The half-century-old weekly anthology has teamed up with other publishers such as Kodansha and Kadokawa to inform manga fans about the scourge of online piracy, which it blames for the loss of $500 million worth of sales in Japan and $12 billion worth of sales in the United States. A single illegal distribution site, Manga Mura, is accused of costing the industry ¥320 billion.
Figures for the potential losses from piracy in other parts of the world are not given, which may give some indication of the industry’s attitude to minuscule markets such as Europe and continental Asia.
How about making the stuff cheaply available for online reading? Like what OpenManga tried years ago and which all the publishers denied cooperation. I say f♥♥k them. They couldn’t be bothered to modernize ten years ago, they may as well suffer the consequences now. Manga will be fine. Publishers (and those fucking editors that constantly ruin novel Manga) won’t necessarily be.
Different copyright laws and distributors for each country, all supported by an extreme archaic films industry bureaucracy that hasn’t changed since the 60s.
What we need, are international copyright laws that allow content to be distributed and bought globally. Even Netflix and others suffer a lot from all this bullshit despite their deep pockets, s♥♥t’s only worse for manga.
This has nothing to do with copyright laws and everything to do with content owners who refuse to licence worldwide rights to their content.
I have bought Kindle versions of Goblin Slayer and Domestic Girlfriend mangas from Amazon. What is your point?

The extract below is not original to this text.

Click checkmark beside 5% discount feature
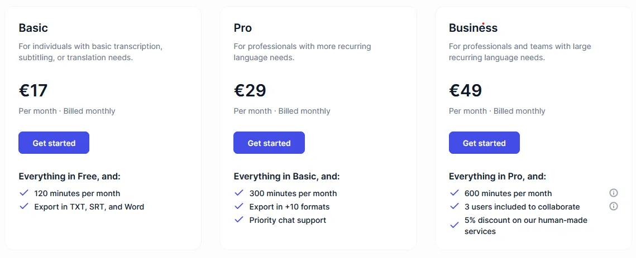The width and height of the screenshot is (636, 258). pos(455,225)
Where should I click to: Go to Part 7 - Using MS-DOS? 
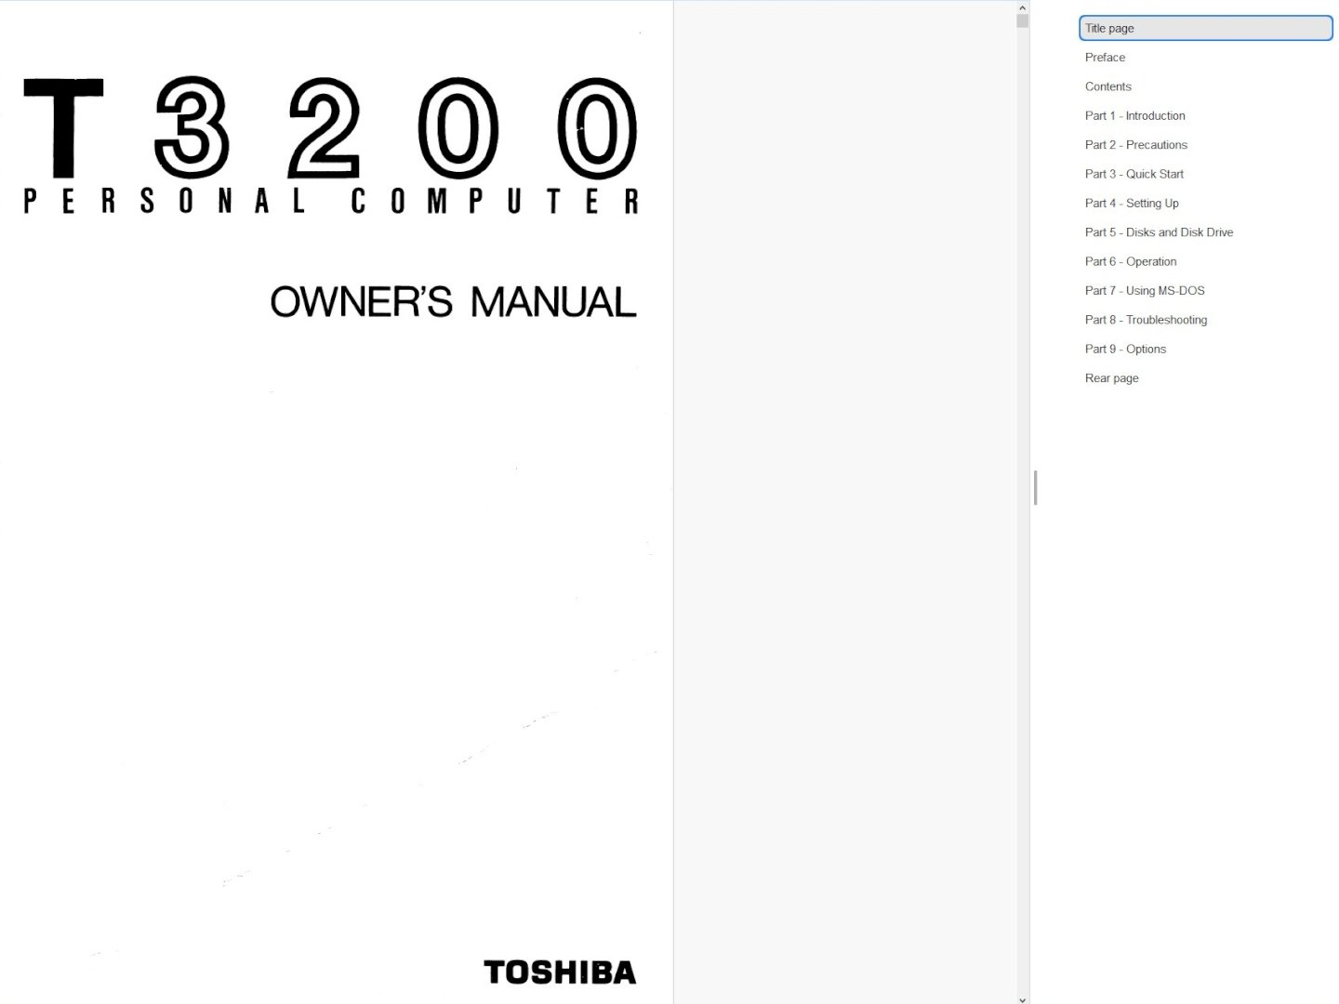[x=1145, y=291]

Are they STILL thinking “pirated things” = “lost sales”? Because I got news for them: even if something was not piratable, that STILL wouldn’t turn it into a guaranteed sale, the end user would just look at something else that’s free. Is that really so hard to grasp?
In the end all they are doing is bullshitting themselves. Piracy is everywhere, you cannot stop it now, you cannot stop it in the past, hell it may certainly be impossible to fight back against in the future anyways.
All means of accusations about losing sales is not because of piracy, but merely lack of interest, or in the event of economic scale: simply not having enough to afford for it.
That is correct. Many who pirate something wouldn’t read or watch it if they had to buy it, and ironically, sometimes pirating something makes them a fan, so they go out and buy it afterwards.
Piracy is sometimes free marketing, and some studies (which were repressed and covered up, like one in Europe) actually showed a relationship between Piracy and INCREASED purchases with things like games.
99% I’ve read were translated by the fans. Several times i donated to these translate-groups about $3-5 for server and food.
Newest official manga release in my country is 3 year old manga, already finished. What sells they talking about?
Ok, I’m gonna pay about $3 (Shonen Jump price is 300 yen) for magazine if it will be in stores 2-3 days later than in Japan and translated. No? Then f♥♥k off.
Then sell it everywhere in the world , but wait , you don’t , so we have to read it online .
Thing is if there was a official website that kept up to date and was translated with a reasonable subscription service i’d be willing to pay but as far as I know there isn’t so i’ll keep on reading muh manga the way i have for years.
Viz has that for some Shonen Jump titles. Not for all the series in that magazine since they can only hire so many translators, and some series probably aren’t worth that extra effort since they likely either won’t appeal to an American audience or possibly won’t even last that long in Japan’s Jump.
It’s a lot harder to have something like that where it’s just one company holding the license to a whole bunch of series being published in various magazines, just because of all the licenses to deal with and even how different companies in the US have licenses to different series. Manga’s still a niche subject, so it’s not likely it’d work out like Netflix’s success with TV shows and movies.
And the worst thing is that they do their utmost to prevent foreigners from buying legally the manga, since they hold the rights only for the United States.